If you notice that the number of non-chimeric reads is low after the denoising step, you may need to adjust the --p-min-fold-parent-over-abundance parameter in the Q2FeatureInferencePE and Q2FeatureInferenceSE tasks.

This parameter specifies the minimum abundance required for potential parent sequences of a sequence being tested as chimeric. It is expressed as a fold-change relative to the abundance of the sequence under test. Values should be greater than or equal to 1 (i.e., potential parent sequences should be at least as abundant as the sequence being evaluated).

By default, the parameter is set to 1. It is recommended not to exceed a value of 16.

Q: What is the consequence of setting the --p-min-fold-parent-over-abundance parameter to a higher value?

Increasing this parameter generally leads to a higher number of non-chimeric reads being retained. As a result, the Shannon index tends to increase, since allowing more reads to pass through mechanically reveals a greater observed diversity.

Q: What artifacts could influence the Shannon Index?

Several factors can influence the Shannon index. This index can be calculated using different logarithmic bases, and each tool often uses a specific base by default. This variation explains why discrepancies may arise when comparing results across different tools or with published literature.

Other factors may also contribute to these variations, such as the sequencing technologies, the selected molecular targets, the animal species studied, the geographical location, as well as the transition from OTUs to ASVs.

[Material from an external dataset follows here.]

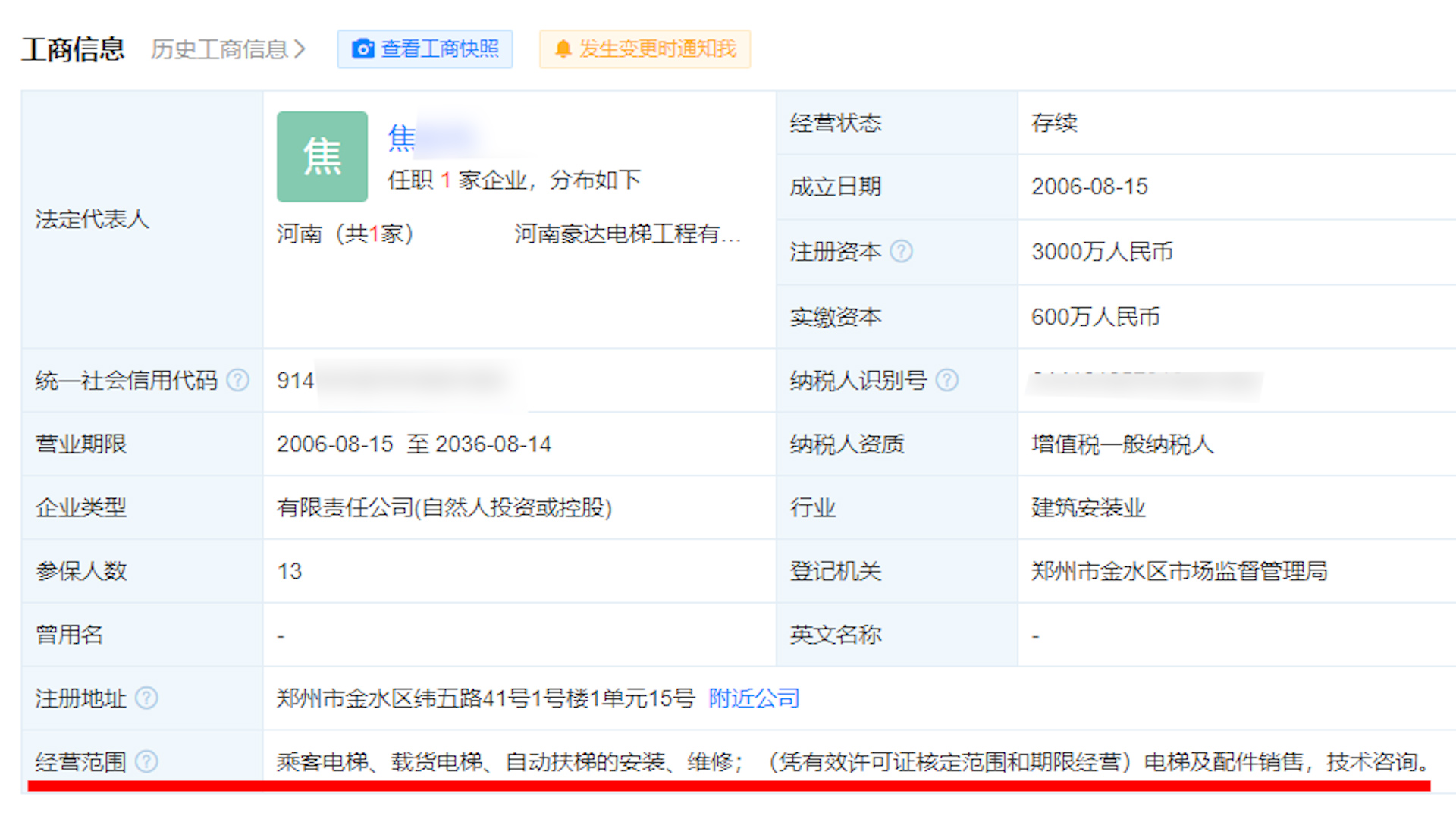Click the green 焦 avatar tile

For reference, ASVs are now preferred in most cases due to their higher resolution and reproducibility.

It is important to remember that the Shannon index is a relative measure. Its primary value lies in the differences observed between sample groups. This index is particularly sensitive to experiment-specific parameters.

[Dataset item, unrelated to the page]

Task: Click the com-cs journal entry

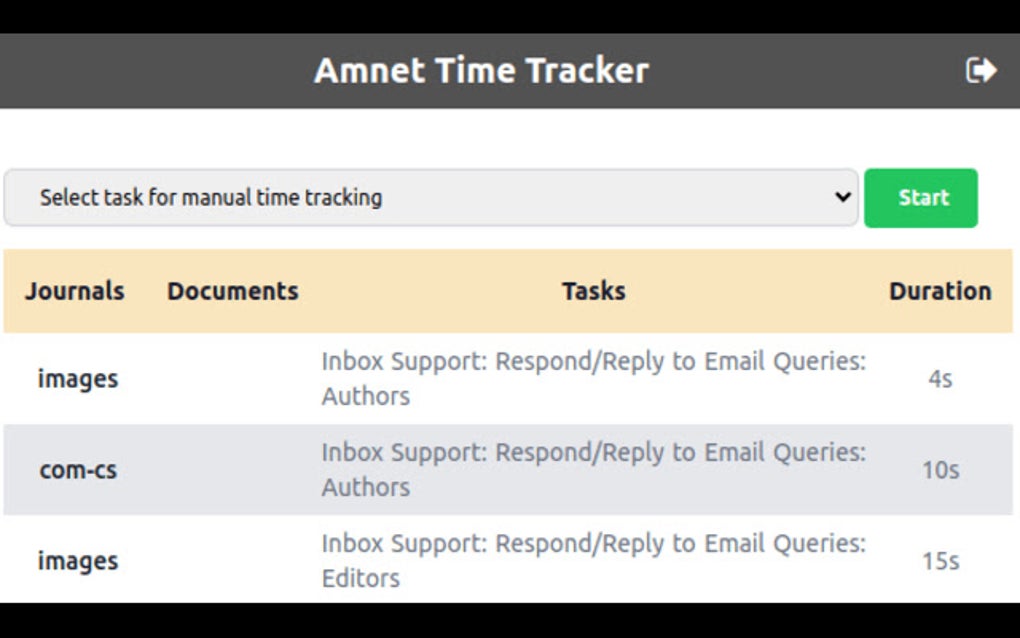Action: 77,470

Q: How can I minimize batch effects and ensure meaningful comparisons across studies after using --p-min-fold-parent-over-abundance parameter ?

To minimize batch effects and allow for meaningful comparisons between different studies, It's recommended ideally eprocessing all relevant datasets using the same parameter value. This value should be as parsimonious as possible; that is, the lowest value from your benchmark that still ensures a sufficient number of non-chimeric reads is retained.

Q: Why do I see weird quality check plots, and how should I assess read quality properly?

If your data comes from a NovaSeq or iSeq platform, it is normal to observe unusual quality check plots when using the Constellab pipeline.

To better assess the quality of your reads, we recommend using the FastQC and MultiQC tasks available in the gws_omix brick.

However, in all cases, you must also run the Q2QualityCheck task.